Depois do expediente
frequentemente caminhava junto com alguns colegas de turma até o centro da
cidade. Era comum visitar lojas ou simplesmente andar pelas ruas. Pessoalmente,
tinha por referencia a livraria do estudante por conta dos gibis. Aliais, hoje
em dia, uma coisa que tenho dificuldades para entender, é como não descobri
naquela época qualquer outro garoto da minha idade com quem compartilhar o
interesse. Eu era um leitor solitário. Estava bem assim. O que não diminui o
estranheza que me provoca hoje a ausência de interlocutores.
Seja como for, o meu
relacionamento com meu pares na escola era tranquilo. Me sentia adaptado e
integrado ao ambiente escolar e ia descobrindo aos poucos o mundo e as pessoas.
Só não posso deixar de observar que, independente disso, me sentia
introspectivo e centrado em meu mundo particular de fantasias.

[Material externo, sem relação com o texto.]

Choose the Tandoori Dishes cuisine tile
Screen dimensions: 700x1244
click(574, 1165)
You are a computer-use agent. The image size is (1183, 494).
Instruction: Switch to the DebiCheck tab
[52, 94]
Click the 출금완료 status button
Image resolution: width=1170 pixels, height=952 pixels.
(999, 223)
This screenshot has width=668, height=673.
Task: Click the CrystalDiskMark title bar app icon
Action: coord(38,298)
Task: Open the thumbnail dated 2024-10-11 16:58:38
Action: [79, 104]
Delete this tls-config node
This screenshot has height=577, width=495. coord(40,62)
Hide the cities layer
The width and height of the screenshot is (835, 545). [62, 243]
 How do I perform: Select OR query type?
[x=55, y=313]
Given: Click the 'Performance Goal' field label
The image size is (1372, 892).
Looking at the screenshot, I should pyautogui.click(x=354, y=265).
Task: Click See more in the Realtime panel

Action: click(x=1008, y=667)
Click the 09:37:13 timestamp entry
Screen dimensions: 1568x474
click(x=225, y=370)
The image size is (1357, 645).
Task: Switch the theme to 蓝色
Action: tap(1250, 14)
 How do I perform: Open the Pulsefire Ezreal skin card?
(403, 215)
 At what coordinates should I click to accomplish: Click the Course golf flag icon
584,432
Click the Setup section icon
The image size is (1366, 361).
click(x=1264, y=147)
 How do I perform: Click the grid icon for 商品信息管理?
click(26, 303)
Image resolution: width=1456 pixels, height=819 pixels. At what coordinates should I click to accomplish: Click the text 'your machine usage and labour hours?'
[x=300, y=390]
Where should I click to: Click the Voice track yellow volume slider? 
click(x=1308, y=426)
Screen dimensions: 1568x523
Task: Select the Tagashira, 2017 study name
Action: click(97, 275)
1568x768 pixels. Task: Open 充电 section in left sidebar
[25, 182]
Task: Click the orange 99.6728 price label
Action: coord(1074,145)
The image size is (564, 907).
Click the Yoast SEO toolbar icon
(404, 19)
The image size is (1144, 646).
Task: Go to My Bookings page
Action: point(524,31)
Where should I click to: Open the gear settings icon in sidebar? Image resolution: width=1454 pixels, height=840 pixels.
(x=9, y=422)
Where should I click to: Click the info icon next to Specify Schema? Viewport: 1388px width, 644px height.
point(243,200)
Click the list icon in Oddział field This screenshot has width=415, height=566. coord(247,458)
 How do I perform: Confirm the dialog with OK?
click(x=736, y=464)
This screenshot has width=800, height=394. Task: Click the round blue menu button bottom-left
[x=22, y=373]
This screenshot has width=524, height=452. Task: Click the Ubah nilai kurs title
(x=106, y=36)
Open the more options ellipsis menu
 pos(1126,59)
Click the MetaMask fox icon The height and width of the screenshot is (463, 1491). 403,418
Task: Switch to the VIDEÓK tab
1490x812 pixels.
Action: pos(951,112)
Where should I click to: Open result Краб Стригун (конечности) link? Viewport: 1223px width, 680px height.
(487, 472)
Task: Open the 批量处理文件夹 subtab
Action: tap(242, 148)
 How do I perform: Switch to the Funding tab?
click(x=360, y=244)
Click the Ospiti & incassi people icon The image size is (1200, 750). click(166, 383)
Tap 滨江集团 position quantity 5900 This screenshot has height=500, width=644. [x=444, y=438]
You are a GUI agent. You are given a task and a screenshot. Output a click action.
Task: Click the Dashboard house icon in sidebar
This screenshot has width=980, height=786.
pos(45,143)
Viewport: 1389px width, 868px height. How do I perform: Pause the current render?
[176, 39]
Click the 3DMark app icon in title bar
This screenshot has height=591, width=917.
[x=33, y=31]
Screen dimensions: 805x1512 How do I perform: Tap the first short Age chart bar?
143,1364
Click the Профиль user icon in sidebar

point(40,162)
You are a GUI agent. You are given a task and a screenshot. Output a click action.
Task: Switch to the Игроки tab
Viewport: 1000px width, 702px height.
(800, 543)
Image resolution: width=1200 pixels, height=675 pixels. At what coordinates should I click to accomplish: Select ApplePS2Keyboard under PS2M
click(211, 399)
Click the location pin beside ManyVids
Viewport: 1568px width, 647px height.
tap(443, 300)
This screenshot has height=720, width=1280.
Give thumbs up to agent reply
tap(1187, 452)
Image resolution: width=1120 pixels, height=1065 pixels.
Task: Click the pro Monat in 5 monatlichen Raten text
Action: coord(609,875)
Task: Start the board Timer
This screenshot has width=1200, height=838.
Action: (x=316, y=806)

Aliais, não sei precisar em que
momento, nestes primeiros anos da década
de 80, ultrapassei a infância e mergulhei na pré adolescência. A recusa da
religião foi um sintoma deste amadurecimento. Mas não foi o único. Não sei
precisar exatamente quando deixei de brincar como uma criança. Falo das
tampinhas e da turma da Girafa ou dos bonecos de aventura. Não posso precisar quando
sofri o desencanto ou minha imaginação recuou frente uma consciência mais concreta
da realidade e uma orientação mais pragmática em relação ao real. Seja como
for, no início dos anos oitenta eu já não me sentia mais o mesmo.